Sonnenuntergang an einem der ersten Frühlingstage. Wir sitzen bei  Bekannten im Garten, freuen uns über die spektakuläre Aussicht von dort aus und stoßen mit einem Glas Ouzo auf unseren ersten erlebten ikarischen Winter an. Ja, wir haben es geschafft und ja, das Leben ist schön, Prost!

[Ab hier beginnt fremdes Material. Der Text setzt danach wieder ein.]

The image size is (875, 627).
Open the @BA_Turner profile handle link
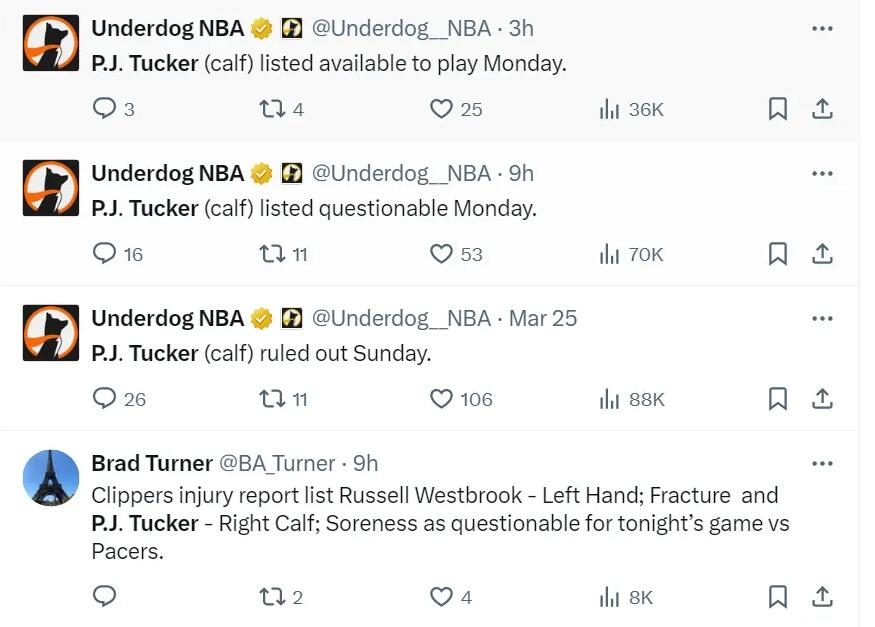(277, 463)
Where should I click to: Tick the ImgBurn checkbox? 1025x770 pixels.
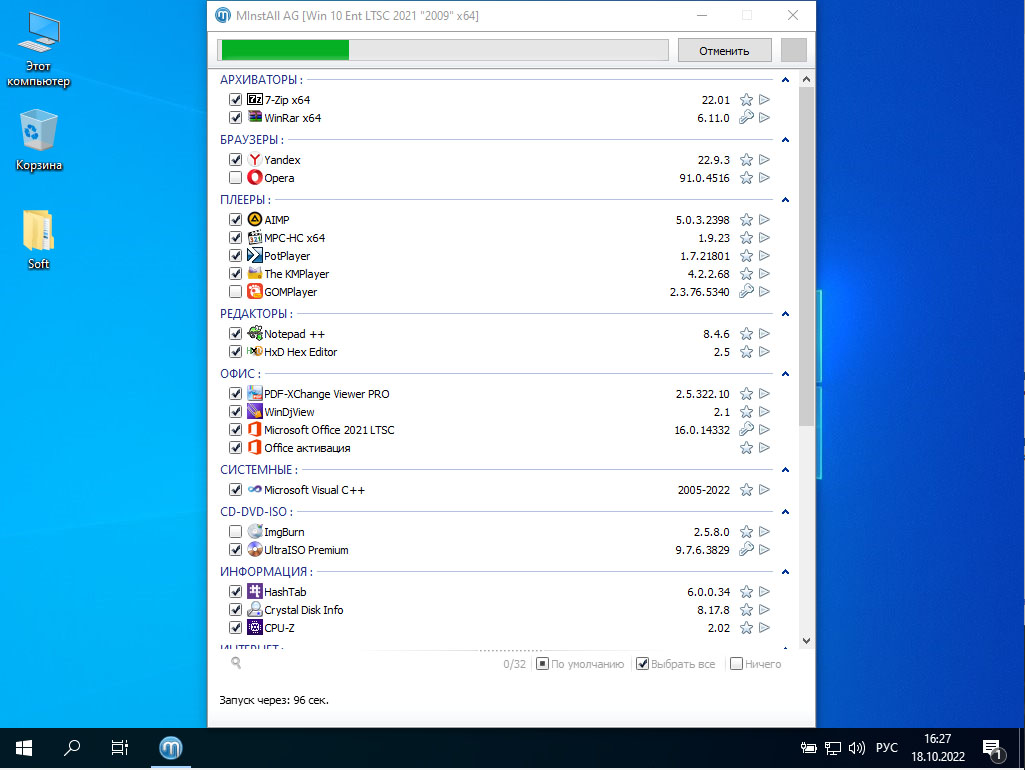[x=235, y=532]
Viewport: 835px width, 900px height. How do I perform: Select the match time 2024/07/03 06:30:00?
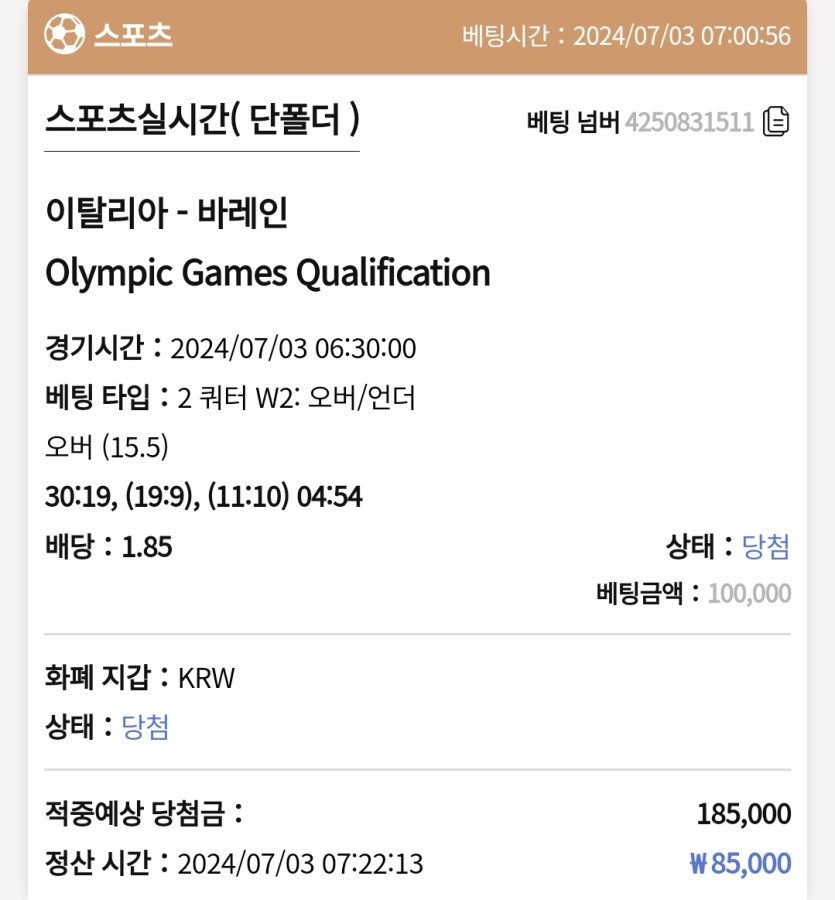293,348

Die Freundin unseres Gastgebers ist gerade zu Besuch. Den ganzen Winter konnte sie nicht kommen, denn Ikaria war wie alle Inseln hermetisch abgeriegelt. Das war hart erzählt sie. Will wissen, wie ich den Winter hier erlebt habe. Ich gucke in die Weite und denke an die letzten Monate zurück. Es war zweifellos ein einzigartiges Abenteuer voller funkelnd schöner Momente. Doch was mir jetzt als Erstes einfällt, ist der Wind, der tagelang in allen Tonlagen ums Haus heulte, raunte, brüllte. Den Regen waagrecht zur Tür hineinwehte und uns nicht hinauslassen wollte.  Gewitter, in denen Zeus immer wieder seine Blitze direkt über unsere Köpfen schleuderte. Viele Tage ohne Sonne und somit ohne warmes Wasser.  Die absolute Stille in der Nacht, in der man nur das Weltall atmen hört. Ein Kamin, der ständig gefüttert werden wollte, viel Holz musste dafür rangeschafft, gesägt, gehackt und trocken gehalten werden. Das Heulen des Windrades, das uns an sonnenlosen Tagen mit Strom versorgte, das Rattern des Generators, wenn es auch keinen Wind gab. Kerzenschein, wenn gar nichts ging. Viele Herauforderungen, für die wir kurz oder lang immer gemeistert haben. Und ich so ganz nebenbei lernte, dass man gar nicht so viel braucht wie man als Luxusmaus aus der Stadt glaubt haben zu müssen. Die Glücksgefühle, die jedoch das warme Wasser zu jeder Zeit aus dem neu angeschafften Boiler mit Butangasflasche immer wieder auslöst, hach!!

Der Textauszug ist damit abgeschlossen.